● What you need to do
Repeat the lines from the one containing "You are a computer-use" through the last line of the data, exactly, pictures omitted.

● Data to process

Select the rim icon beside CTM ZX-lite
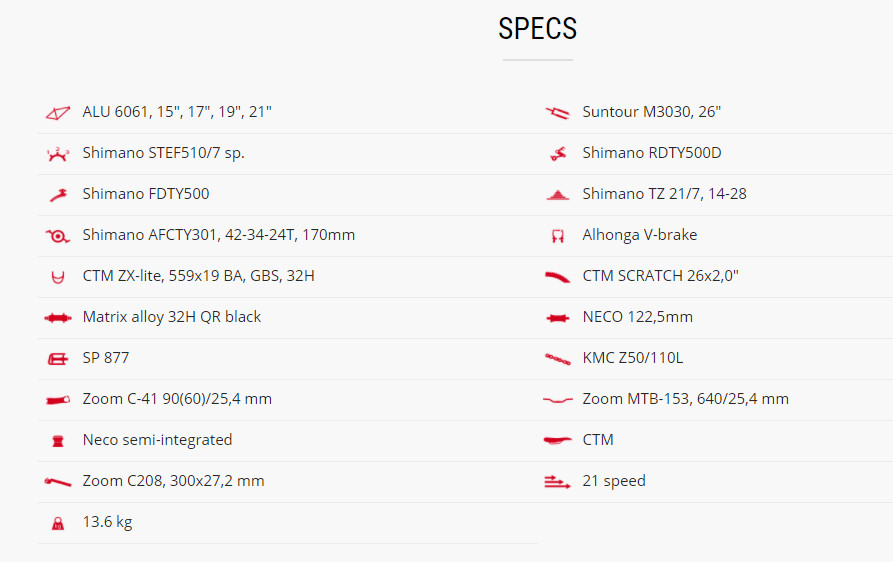The width and height of the screenshot is (893, 562). point(58,277)
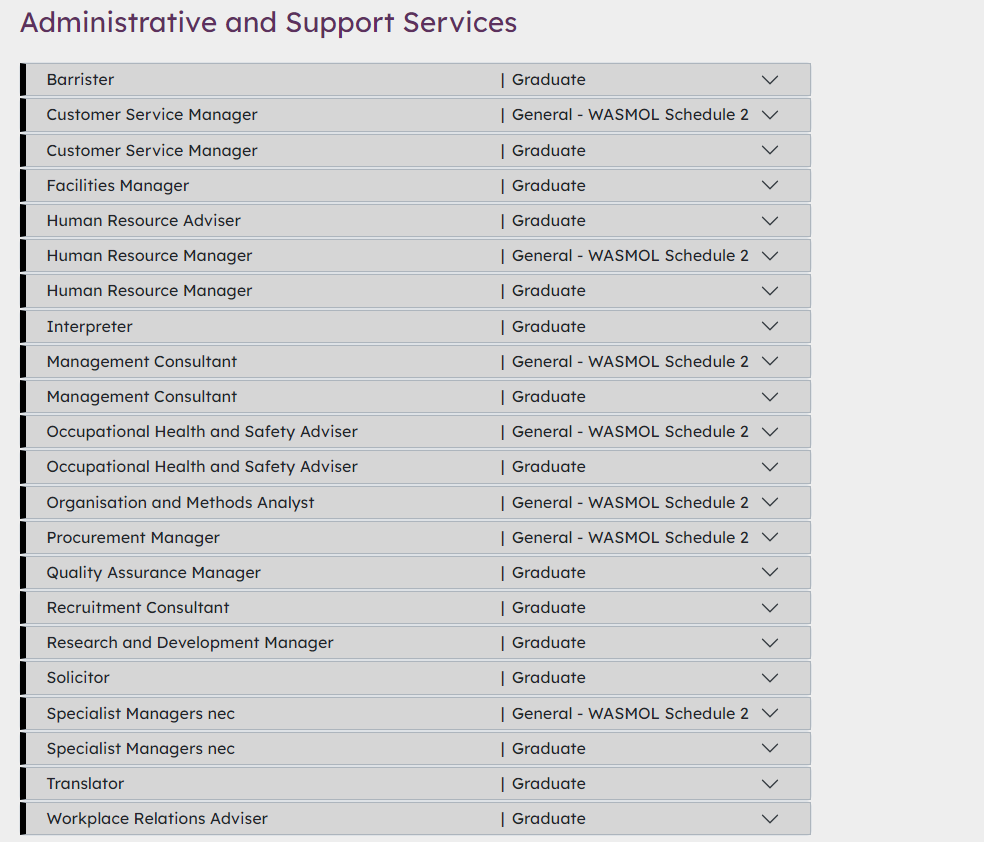The image size is (984, 842).
Task: Click the chevron for Quality Assurance Manager
Action: coord(769,572)
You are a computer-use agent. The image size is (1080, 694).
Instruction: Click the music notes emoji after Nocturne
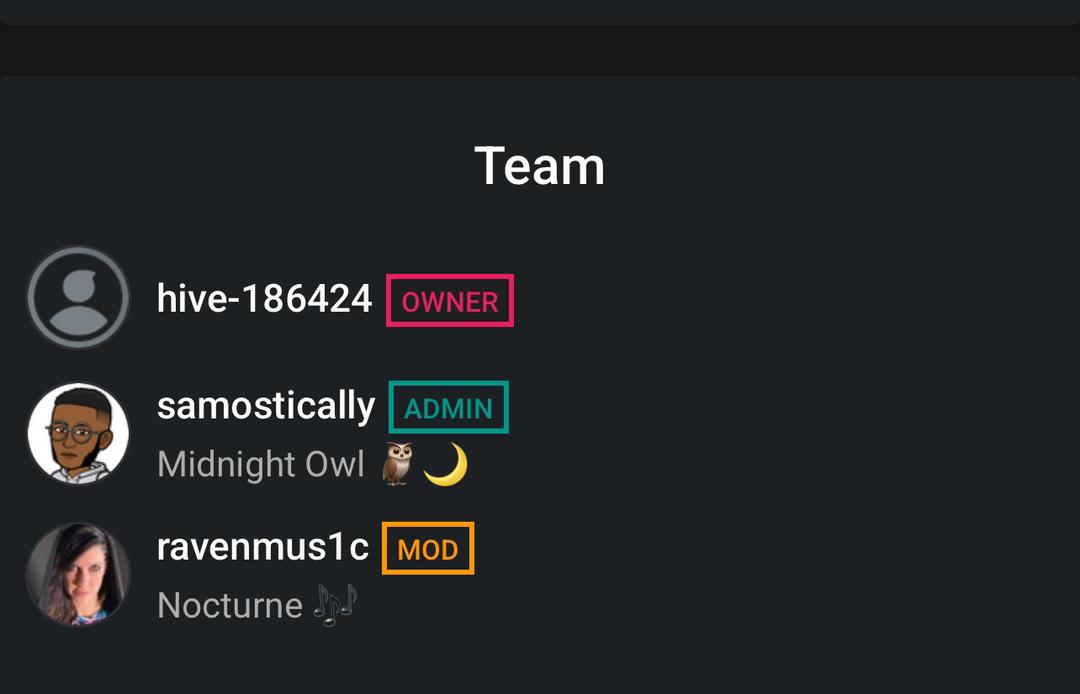tap(335, 605)
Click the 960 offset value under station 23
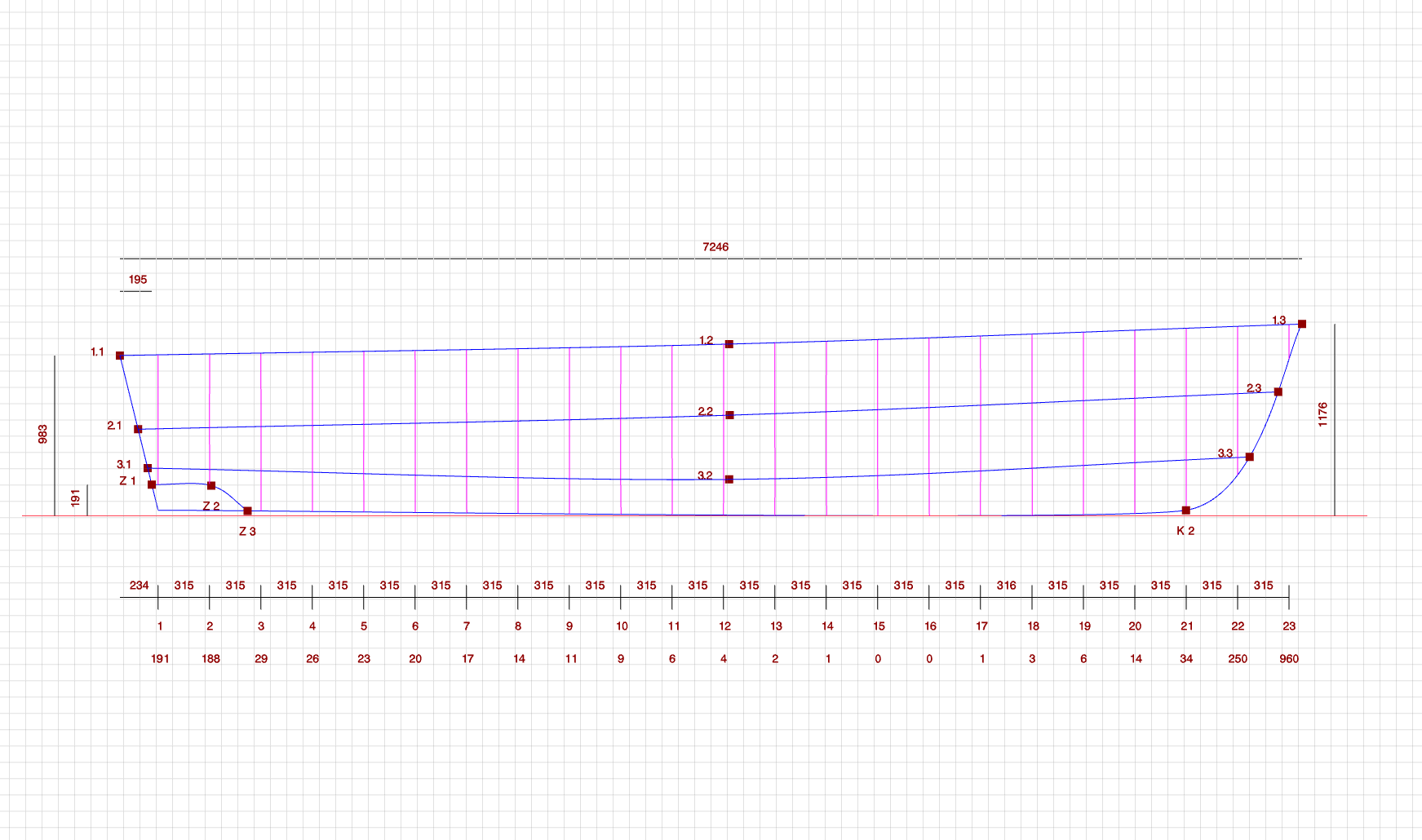This screenshot has width=1422, height=840. (1289, 659)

● Response to this exercise
You are a computer-use agent. The image size is (1080, 694).
Instruction: Click the music notes emoji after Nocturne
tap(335, 605)
Click the 960 offset value under station 23
This screenshot has width=1422, height=840. (1289, 659)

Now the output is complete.